Course description
The programme is part of the School's Postgraduate Framework (PGF). MPH students will study three research modules (core to the PGF) and five public health modules, one of which will be selected from a range of options.
Students may exit after 1 year of study (PG Certificate - 60 credits) or continue to PG Diploma (120 credits) or Masters level (180 credits). The MPH may be achieved in 2 or 3 years of part-time study. The public health modules are available as stand-alone components for which students will receive academic credit.
Year 1
# Research skills: approaches to evidence and enquiry
# Population health and well-being
# Epidemiology and health protection
# Partnerships working for health.
Year 2
# Research skills: design and method (this module may be taken during the summer for MPH students taking 2 year option)
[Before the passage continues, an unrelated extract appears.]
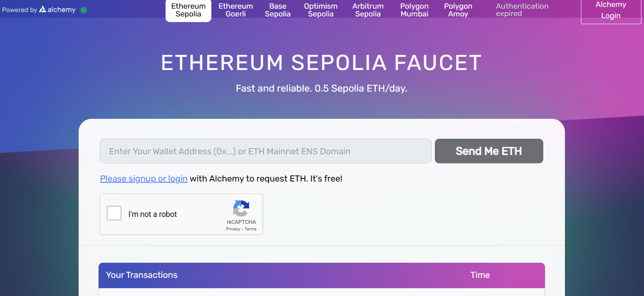Click the green status dot indicator
Image resolution: width=644 pixels, height=296 pixels.
pos(83,10)
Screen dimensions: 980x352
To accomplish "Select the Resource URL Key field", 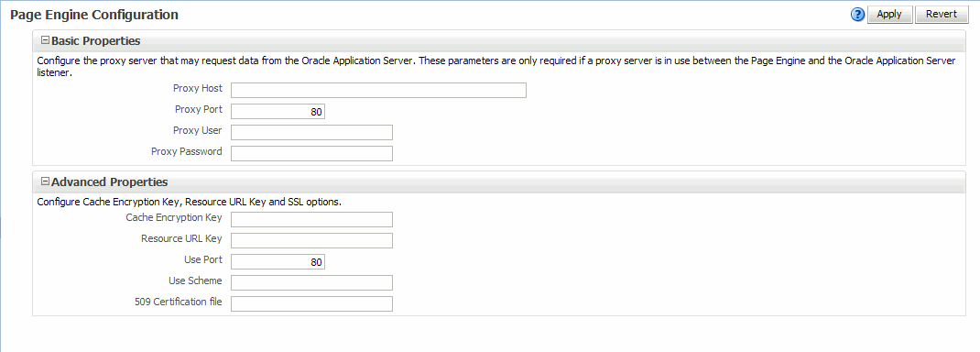I will click(x=312, y=241).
# Leadership and management in public health.
Options may include:
# Communicating and educating for health
# Maternal and infant issues in public health
# Health Development: a global perspective
# Identifying and managing own learning
Other options which may be available are:
# Health economics
# Health protection
# Health services research
# Management of post-disaster physical and mental trauma.
Year 2/3
Students have a choice of three pathways to their Masters award - Empirical project - Practice project - Systematic review.
COURSEWORK AND ASSESSMENT
The teaching and learning strategies used on the programme will be creative and varied. Students will experience lectures, seminars, group work case studies, problem-solving exercises, skills development sessions (IT and statistics), project-related work (facilitated by personal supervision), directed and independent study.
Students will be encouraged to reflect on current public health concerns and practice issues in the light of new learning and to apply this new learning in the workplace or practice.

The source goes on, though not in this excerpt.